There was a new kid in my class at Center Moriches High School, and I turned around to look at him. He gave me a big smile, and we became instant friends. Bill Mathesen had a killer record collection, and I used to hang out with him in his basement, listening to music and lifting weights. One time our backs got really itchy, and I realized he was using a piece of insulation on the bench as a pad.
I had to bring in a song for my music appreciation class at Suffolk Community College, and Bill suggested Uriah Heep. I got an A—so thanks, Bill.
It was because of Bill that I even went to college. I had no plans after graduation and was leaning toward responding to one of the many brochures that were coming to the house from the military. Bill said he was going to Suffolk to enroll in some classes and asked, “Why don’t you sign up too?” That September, I became a fully matriculated student.
After a year with fairly decent grades, my friend Mike Meyer told me he was having a blast at Oswego State and suggested that I join him. My community college credits transferred, and I found myself at Laker Hall choosing classes for the fall semester. The woman at the registrar’s office asked what my major was, and I had to admit that I hadn’t really thought of one. “Well, you better pick something,” she said.
My mind went back to the $500 scholarship my brother Michael had won from the Suffolk Life Newspaper’s Back-to-School Sweepstakes. Our grandmother had submitted entries for us at Swezey’s Department Store in Patchogue and he was the big winner. A reporter named Perry Lind came out to cover the story and took my brother to dinner. He wrote about Mike and mentioned me. Years later, standing in the Oswego gymnasium, I realized that maybe I’d like to be a reporter too.

**WORK INSTRUCTIONS**.
[1] Rewrite the college memoir starting with "It was because" and going on through "fully matriculated student.", putting "pamphlets" in place of "brochures".
[2] Answer these questions using the college memoir.
(a) Which band did Bill suggest for the music appreciation class?
(b) Where did Mike Meyer say he was having a blast?
(c) How much was the scholarship that the narrator's brother Michael won?
The entries after this text can be ignored.

Element and text location data:
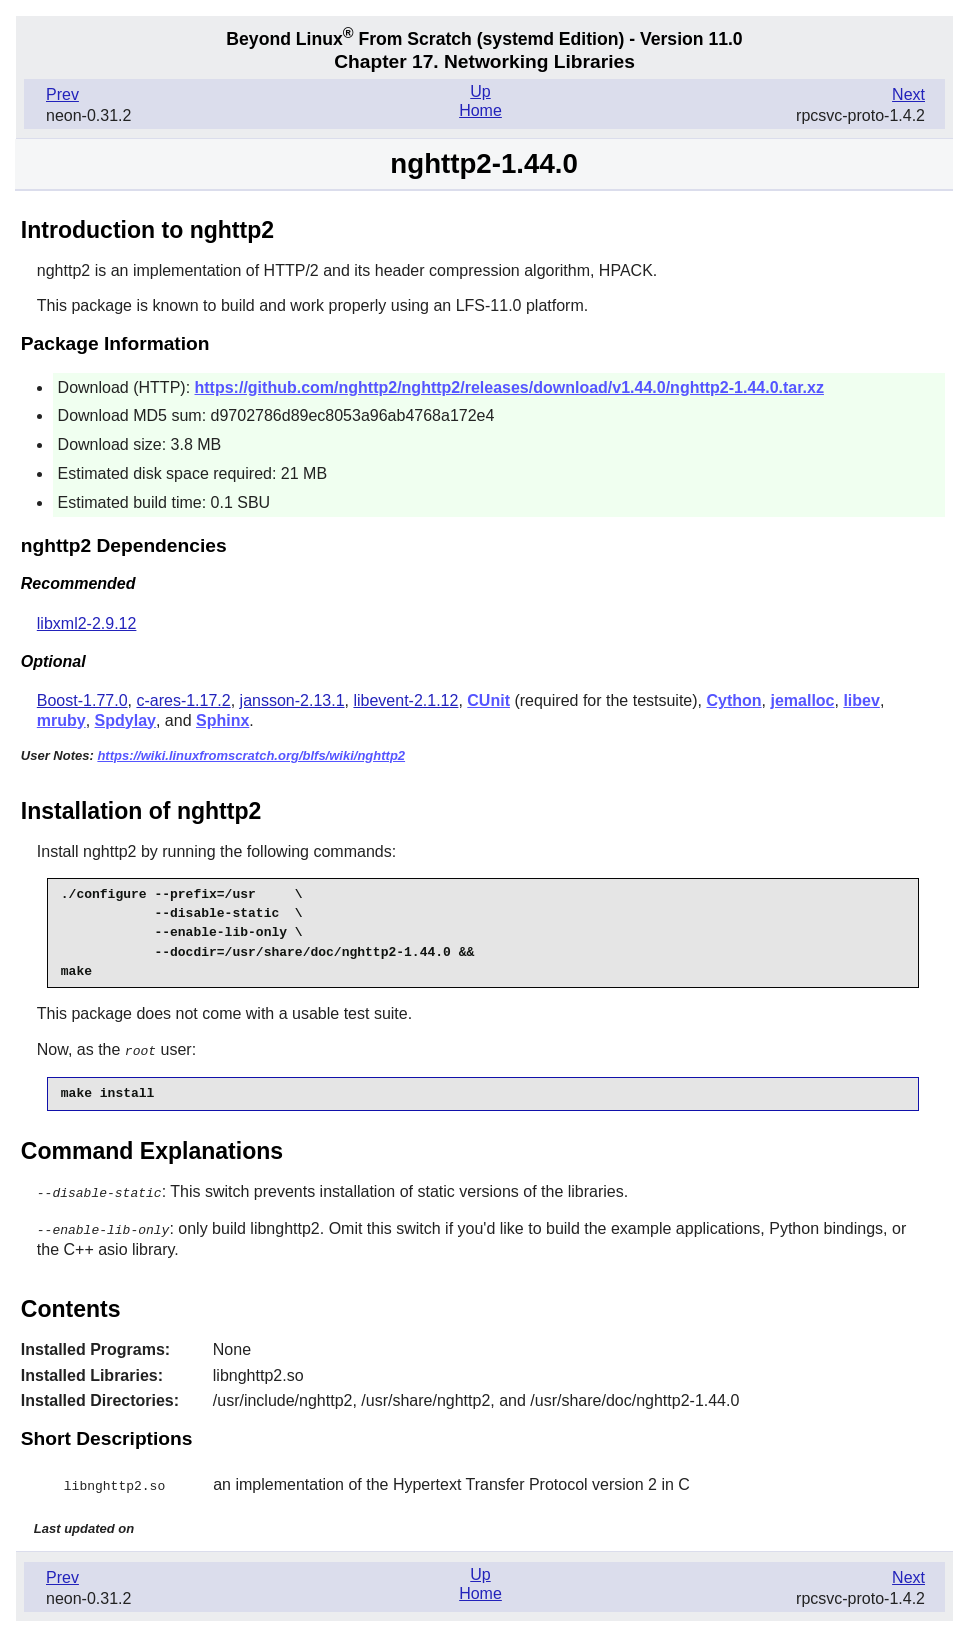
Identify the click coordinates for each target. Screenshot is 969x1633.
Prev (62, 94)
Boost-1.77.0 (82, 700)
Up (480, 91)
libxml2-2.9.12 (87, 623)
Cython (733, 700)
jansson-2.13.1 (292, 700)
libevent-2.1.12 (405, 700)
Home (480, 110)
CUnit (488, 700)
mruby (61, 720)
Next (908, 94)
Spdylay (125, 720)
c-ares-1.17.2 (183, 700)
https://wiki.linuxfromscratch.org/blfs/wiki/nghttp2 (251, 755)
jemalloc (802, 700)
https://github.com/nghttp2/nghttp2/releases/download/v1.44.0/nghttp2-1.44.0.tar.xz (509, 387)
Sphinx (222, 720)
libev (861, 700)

**RESPONSES IN ORDER**.
[1]
It was because of Bill that I even went to college. I had no plans after graduation and was leaning toward responding to one of the many pamphlets that were coming to the house from the military. Bill said he was going to Suffolk to enroll in some classes and asked, “Why don’t you sign up too?” That September, I became a fully matriculated student.

[2]
(a) Uriah Heep
(b) Oswego State
(c) $500